The state Liberal government prior to privatisation of the power utility passed legislation that was supposed to protect power industry jobs by banning forced redundancies after privatisation. The intent was to make it easier for the unions to sell privatisation to their members.
Victoria: GrainCorp puts proposed new work agreement to its workers
Following nearly five months of failed negotiations, GrainCorp has by-passed the union and asked its Victorian workers to vote on its proposed enterprise bargaining agreement (EBA). The two-day secret ballot began on Thursday.
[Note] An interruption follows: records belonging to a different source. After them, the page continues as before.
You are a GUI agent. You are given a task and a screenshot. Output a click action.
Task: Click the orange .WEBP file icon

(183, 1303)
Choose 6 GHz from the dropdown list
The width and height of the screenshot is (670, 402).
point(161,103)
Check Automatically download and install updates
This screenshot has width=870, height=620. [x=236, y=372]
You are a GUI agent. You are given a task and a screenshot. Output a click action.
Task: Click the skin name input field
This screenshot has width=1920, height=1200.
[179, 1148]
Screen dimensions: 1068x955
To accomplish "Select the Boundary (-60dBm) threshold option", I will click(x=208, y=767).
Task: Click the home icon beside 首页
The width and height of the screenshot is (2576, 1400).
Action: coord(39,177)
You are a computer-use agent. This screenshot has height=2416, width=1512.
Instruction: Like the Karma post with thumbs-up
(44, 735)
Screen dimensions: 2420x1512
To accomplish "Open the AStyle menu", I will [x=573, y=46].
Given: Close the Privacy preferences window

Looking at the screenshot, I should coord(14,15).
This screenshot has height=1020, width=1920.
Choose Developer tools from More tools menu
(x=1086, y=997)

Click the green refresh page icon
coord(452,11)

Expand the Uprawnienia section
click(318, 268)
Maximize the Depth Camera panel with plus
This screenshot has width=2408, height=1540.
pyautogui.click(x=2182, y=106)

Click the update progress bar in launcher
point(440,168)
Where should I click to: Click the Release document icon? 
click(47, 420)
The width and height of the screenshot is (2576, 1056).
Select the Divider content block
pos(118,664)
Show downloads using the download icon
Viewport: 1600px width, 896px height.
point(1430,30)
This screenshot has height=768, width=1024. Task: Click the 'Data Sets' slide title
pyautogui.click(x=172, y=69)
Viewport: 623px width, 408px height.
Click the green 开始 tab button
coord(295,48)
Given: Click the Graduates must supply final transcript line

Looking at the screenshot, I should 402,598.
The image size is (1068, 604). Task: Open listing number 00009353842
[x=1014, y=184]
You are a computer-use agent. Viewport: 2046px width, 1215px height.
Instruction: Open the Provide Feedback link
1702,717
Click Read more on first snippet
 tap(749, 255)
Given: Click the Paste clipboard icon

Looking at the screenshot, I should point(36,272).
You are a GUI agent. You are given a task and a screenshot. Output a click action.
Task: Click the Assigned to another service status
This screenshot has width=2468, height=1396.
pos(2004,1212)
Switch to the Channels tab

The company’s latest proposal includes annual 2 percent pay increases for three years and rollover of the current EBA.
About 80 permanent grain handlers, members of the Australian Workers Union (AWU), at sites in the Western District, Central Victoria, the North East, the Southern Mallee and the Wimmera, are refusing to work overtime or stagger their breaks in their dispute over the agreement.
Although GrainCorp has improved its pay offer—increasing it from zero to 2 percent—an AWU spokesman said workers were opposed to the company’s move to pay casuals and labour hire workers less than the permanent workforce. The union wants these workers paid the same wage as direct employees.
New Zealand fisheries officers issue strike notice
The National Union of Public Employees (NUPE), covering fisheries officers of the Ministry for Primary Industries (MPI) throughout New Zealand, has issued a strike notice for September. The notice was issued following failed negotiations with MPI on August 23 over a new work agreement. The main sticking point in negotiations was MPI’s refusal to pay penalty rates for weekend work.
From September 1, fisheries officers will refuse to work outside the various MPI premises, which will impact directly on patrols. They will continue to attend office work.